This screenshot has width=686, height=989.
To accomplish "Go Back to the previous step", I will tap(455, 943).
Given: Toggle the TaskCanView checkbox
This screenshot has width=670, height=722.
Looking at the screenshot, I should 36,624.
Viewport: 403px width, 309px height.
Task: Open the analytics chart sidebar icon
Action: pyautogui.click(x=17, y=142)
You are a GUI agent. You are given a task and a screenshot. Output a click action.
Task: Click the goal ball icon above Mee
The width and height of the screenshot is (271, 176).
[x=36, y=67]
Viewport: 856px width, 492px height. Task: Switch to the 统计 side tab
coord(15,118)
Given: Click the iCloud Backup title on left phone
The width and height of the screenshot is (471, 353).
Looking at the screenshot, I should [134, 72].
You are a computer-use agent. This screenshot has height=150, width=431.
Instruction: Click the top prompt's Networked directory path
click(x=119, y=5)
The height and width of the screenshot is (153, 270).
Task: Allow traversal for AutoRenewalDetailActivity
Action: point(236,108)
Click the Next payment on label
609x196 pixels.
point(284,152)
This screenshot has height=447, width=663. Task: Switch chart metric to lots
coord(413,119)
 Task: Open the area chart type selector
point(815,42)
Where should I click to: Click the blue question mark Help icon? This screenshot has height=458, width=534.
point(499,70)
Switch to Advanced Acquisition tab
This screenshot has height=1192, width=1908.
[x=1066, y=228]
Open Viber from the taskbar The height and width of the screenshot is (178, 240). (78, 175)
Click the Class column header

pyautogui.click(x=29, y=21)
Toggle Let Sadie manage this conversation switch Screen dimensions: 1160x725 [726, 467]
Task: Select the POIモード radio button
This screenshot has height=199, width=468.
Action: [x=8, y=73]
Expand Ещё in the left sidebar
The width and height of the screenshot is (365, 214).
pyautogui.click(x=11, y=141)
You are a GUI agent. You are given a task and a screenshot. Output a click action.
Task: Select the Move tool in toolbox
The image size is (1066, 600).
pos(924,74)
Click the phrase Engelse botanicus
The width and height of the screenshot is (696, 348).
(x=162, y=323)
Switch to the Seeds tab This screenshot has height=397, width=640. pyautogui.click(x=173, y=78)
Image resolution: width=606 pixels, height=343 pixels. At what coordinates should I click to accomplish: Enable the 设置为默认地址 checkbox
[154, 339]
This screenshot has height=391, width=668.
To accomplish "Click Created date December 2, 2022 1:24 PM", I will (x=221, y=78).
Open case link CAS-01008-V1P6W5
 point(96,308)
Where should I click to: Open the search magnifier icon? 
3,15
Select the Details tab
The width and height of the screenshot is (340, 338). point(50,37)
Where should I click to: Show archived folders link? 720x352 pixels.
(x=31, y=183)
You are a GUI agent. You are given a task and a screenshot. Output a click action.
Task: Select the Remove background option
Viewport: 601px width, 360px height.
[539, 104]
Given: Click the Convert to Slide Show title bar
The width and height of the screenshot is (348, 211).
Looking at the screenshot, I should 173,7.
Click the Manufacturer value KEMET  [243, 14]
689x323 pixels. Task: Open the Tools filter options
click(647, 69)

::::::

# WHAT IS BEING ASKED:
Rewrite the lines of the listing above as a numbered list, leaving out any blank lines.

# WRITTEN SOLUTION:
1. This screenshot has width=686, height=989.
2. To accomplish "Go Back to the previous step", I will tap(455, 943).
3. Given: Toggle the TaskCanView checkbox
4. This screenshot has width=670, height=722.
5. Looking at the screenshot, I should 36,624.
6. Viewport: 403px width, 309px height.
7. Task: Open the analytics chart sidebar icon
8. Action: pyautogui.click(x=17, y=142)
9. You are a GUI agent. You are given a task and a screenshot. Output a click action.
10. Task: Click the goal ball icon above Mee
11. The width and height of the screenshot is (271, 176).
12. [x=36, y=67]
13. Viewport: 856px width, 492px height. Task: Switch to the 统计 side tab
14. coord(15,118)
15. Given: Click the iCloud Backup title on left phone
16. The width and height of the screenshot is (471, 353).
17. Looking at the screenshot, I should [134, 72].
18. You are a computer-use agent. This screenshot has height=150, width=431.
19. Instruction: Click the top prompt's Networked directory path
20. click(x=119, y=5)
21. The height and width of the screenshot is (153, 270).
22. Task: Allow traversal for AutoRenewalDetailActivity
23. Action: point(236,108)
24. Click the Next payment on label
25. 609x196 pixels.
26. point(284,152)
27. This screenshot has height=447, width=663. Task: Switch chart metric to lots
28. coord(413,119)
29.  Task: Open the area chart type selector
30. point(815,42)
31. Where should I click to: Click the blue question mark Help icon? This screenshot has height=458, width=534.
32. point(499,70)
33. Switch to Advanced Acquisition tab
34. This screenshot has height=1192, width=1908.
35. [x=1066, y=228]
36. Open Viber from the taskbar The height and width of the screenshot is (178, 240). (78, 175)
37. Click the Class column header
38. pyautogui.click(x=29, y=21)
39. Toggle Let Sadie manage this conversation switch Screen dimensions: 1160x725 [726, 467]
40. Task: Select the POIモード radio button
41. This screenshot has height=199, width=468.
42. Action: [x=8, y=73]
43. Expand Ещё in the left sidebar
44. The width and height of the screenshot is (365, 214).
45. pyautogui.click(x=11, y=141)
46. You are a GUI agent. You are given a task and a screenshot. Output a click action.
47. Task: Select the Move tool in toolbox
48. The image size is (1066, 600).
49. pos(924,74)
50. Click the phrase Engelse botanicus
51. The width and height of the screenshot is (696, 348).
52. (x=162, y=323)
53. Switch to the Seeds tab This screenshot has height=397, width=640. pyautogui.click(x=173, y=78)
54. Image resolution: width=606 pixels, height=343 pixels. At what coordinates should I click to accomplish: Enable the 设置为默认地址 checkbox
55. [154, 339]
56. This screenshot has height=391, width=668.
57. To accomplish "Click Created date December 2, 2022 1:24 PM", I will (x=221, y=78).
58. Open case link CAS-01008-V1P6W5
59.  point(96,308)
60. Where should I click to: Open the search magnifier icon? 
61. 3,15
62. Select the Details tab
63. The width and height of the screenshot is (340, 338). point(50,37)
64. Where should I click to: Show archived folders link? 720x352 pixels.
65. (x=31, y=183)
66. You are a GUI agent. You are given a task and a screenshot. Output a click action.
67. Task: Select the Remove background option
68. Viewport: 601px width, 360px height.
69. [539, 104]
70. Given: Click the Convert to Slide Show title bar
71. The width and height of the screenshot is (348, 211).
72. Looking at the screenshot, I should 173,7.
73. Click the Manufacturer value KEMET  [243, 14]
74. 689x323 pixels. Task: Open the Tools filter options
75. click(647, 69)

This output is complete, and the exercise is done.